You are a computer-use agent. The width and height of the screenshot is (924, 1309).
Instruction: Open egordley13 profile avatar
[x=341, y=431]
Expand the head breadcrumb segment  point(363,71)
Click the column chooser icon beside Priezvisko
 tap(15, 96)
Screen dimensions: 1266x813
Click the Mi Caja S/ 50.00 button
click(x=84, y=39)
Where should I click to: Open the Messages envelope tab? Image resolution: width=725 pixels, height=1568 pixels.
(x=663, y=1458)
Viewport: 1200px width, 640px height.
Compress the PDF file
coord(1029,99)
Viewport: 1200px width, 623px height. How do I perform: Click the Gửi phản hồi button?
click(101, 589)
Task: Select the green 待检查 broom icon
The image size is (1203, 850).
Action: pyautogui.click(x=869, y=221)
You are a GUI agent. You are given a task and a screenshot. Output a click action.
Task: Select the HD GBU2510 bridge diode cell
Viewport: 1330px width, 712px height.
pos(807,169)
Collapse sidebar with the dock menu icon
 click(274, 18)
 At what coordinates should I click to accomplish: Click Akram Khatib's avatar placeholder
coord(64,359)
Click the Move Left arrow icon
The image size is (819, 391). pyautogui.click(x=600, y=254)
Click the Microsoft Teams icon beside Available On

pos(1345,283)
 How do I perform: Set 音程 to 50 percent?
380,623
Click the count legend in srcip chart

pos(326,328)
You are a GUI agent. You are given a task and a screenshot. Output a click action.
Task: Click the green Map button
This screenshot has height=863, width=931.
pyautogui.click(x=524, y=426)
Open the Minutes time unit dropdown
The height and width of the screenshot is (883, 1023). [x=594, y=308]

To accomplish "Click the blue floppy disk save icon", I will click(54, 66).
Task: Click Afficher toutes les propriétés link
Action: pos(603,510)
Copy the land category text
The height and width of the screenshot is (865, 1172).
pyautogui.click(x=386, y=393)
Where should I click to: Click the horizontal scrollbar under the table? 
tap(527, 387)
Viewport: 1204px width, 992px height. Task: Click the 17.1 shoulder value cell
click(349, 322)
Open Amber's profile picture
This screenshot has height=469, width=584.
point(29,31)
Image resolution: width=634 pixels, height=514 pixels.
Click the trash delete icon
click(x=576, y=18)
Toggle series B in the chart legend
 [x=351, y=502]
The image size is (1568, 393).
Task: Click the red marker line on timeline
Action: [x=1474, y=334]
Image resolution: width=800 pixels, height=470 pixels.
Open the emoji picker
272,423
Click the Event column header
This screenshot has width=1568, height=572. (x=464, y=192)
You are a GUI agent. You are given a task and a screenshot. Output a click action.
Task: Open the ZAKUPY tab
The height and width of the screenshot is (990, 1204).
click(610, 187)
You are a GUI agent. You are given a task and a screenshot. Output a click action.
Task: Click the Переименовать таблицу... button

* **Task item**
The output is every entry, printed exactly as it reads.

* **Response box**
You are a computer-use agent. The width and height of the screenshot is (924, 1309).
Instruction: Open egordley13 profile avatar
[x=341, y=431]
Expand the head breadcrumb segment  point(363,71)
Click the column chooser icon beside Priezvisko
 tap(15, 96)
Screen dimensions: 1266x813
Click the Mi Caja S/ 50.00 button
click(x=84, y=39)
Where should I click to: Open the Messages envelope tab? Image resolution: width=725 pixels, height=1568 pixels.
(x=663, y=1458)
Viewport: 1200px width, 640px height.
Compress the PDF file
coord(1029,99)
Viewport: 1200px width, 623px height. How do I perform: Click the Gửi phản hồi button?
click(101, 589)
Task: Select the green 待检查 broom icon
The image size is (1203, 850).
Action: pyautogui.click(x=869, y=221)
You are a GUI agent. You are given a task and a screenshot. Output a click action.
Task: Select the HD GBU2510 bridge diode cell
Viewport: 1330px width, 712px height.
pos(807,169)
Collapse sidebar with the dock menu icon
 click(274, 18)
 At what coordinates should I click to accomplish: Click Akram Khatib's avatar placeholder
coord(64,359)
Click the Move Left arrow icon
The image size is (819, 391). pyautogui.click(x=600, y=254)
Click the Microsoft Teams icon beside Available On

pos(1345,283)
 How do I perform: Set 音程 to 50 percent?
380,623
Click the count legend in srcip chart

pos(326,328)
You are a GUI agent. You are given a task and a screenshot. Output a click action.
Task: Click the green Map button
This screenshot has height=863, width=931.
pyautogui.click(x=524, y=426)
Open the Minutes time unit dropdown
The height and width of the screenshot is (883, 1023). [x=594, y=308]

To accomplish "Click the blue floppy disk save icon", I will click(54, 66).
Task: Click Afficher toutes les propriétés link
Action: pos(603,510)
Copy the land category text
The height and width of the screenshot is (865, 1172).
pyautogui.click(x=386, y=393)
Where should I click to: Click the horizontal scrollbar under the table? 
tap(527, 387)
Viewport: 1204px width, 992px height. Task: Click the 17.1 shoulder value cell
click(349, 322)
Open Amber's profile picture
This screenshot has height=469, width=584.
point(29,31)
Image resolution: width=634 pixels, height=514 pixels.
Click the trash delete icon
click(x=576, y=18)
Toggle series B in the chart legend
 [x=351, y=502]
The image size is (1568, 393).
Task: Click the red marker line on timeline
Action: [x=1474, y=334]
Image resolution: width=800 pixels, height=470 pixels.
Open the emoji picker
272,423
Click the Event column header
This screenshot has width=1568, height=572. (x=464, y=192)
You are a GUI agent. You are given a task and a screenshot. Output a click action.
Task: Open the ZAKUPY tab
The height and width of the screenshot is (990, 1204).
click(610, 187)
You are a GUI agent. You are given a task and a screenshot. Output a click action.
Task: Click the Переименовать таблицу... button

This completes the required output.